I tried to swim underwater, out and away from Duvall, but the fleece sweatshirt that had been keeping my upper half warm was now saturated and making every move of my arms sluggish. My legs, clad in jeans, weren’t doing much better, and my feet, which I assumed were still at the end of my legs, wore running shoes that weren’t doing anything to help my speed in the water.
I gave one last underwater stroke and let myself rise to the surface, hoping I was out of reach of Duvall and his rock. My head popped up into the air, and although I tried to stay quiet and hidden, my breaths were loud, panting, and full of a kind of pain that I’d never before experienced.
Cold. I was so cold. Twenty seconds ago, I’d been comfortably warm. Now I was so cold it felt as if the top of my head were about to blow off. There was no way this water was thirty-nine degrees. I was surprised it wasn’t still ice. Panting, I let my feet drift down, trying to see if I could touch bottom.
“How’s that water?” Duvall asked cheerfully. “By the way, it’s plenty deep out there. My boat has a deep draft, so the dock is extra long. Off where you just dove, it’s probably six feet deep. You’re what, not even five feet tall?” He chuckled. “Way over your head.”
I was, too, five feet tall.
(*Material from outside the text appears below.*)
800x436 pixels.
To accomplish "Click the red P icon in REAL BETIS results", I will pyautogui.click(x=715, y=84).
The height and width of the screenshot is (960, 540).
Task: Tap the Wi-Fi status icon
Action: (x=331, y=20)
No more, but certainly no less, and I added the error, intentional or not, to Duvall’s growing list of crimes.
“Now, I might not have had time to give you a nice smack on the head with my rock,” Duvall said, “but you know what? All I have to do is wait. You can’t swim any faster than I can walk, so there’s no way you’ll be able to get to shore without me getting there first. And you’d never make it to the other side of the lake. It’s too far. So I can wait. Twenty minutes isn’t all that long.”
I heard a creak and knew he’d sat back down on the bench.
“Probably less than twenty, really,” he said. “You’re so small that the cold will get to you faster.” He laughed. “You shouldn’t have had so much coffee when you were a kid. Stunts your growth, you know.”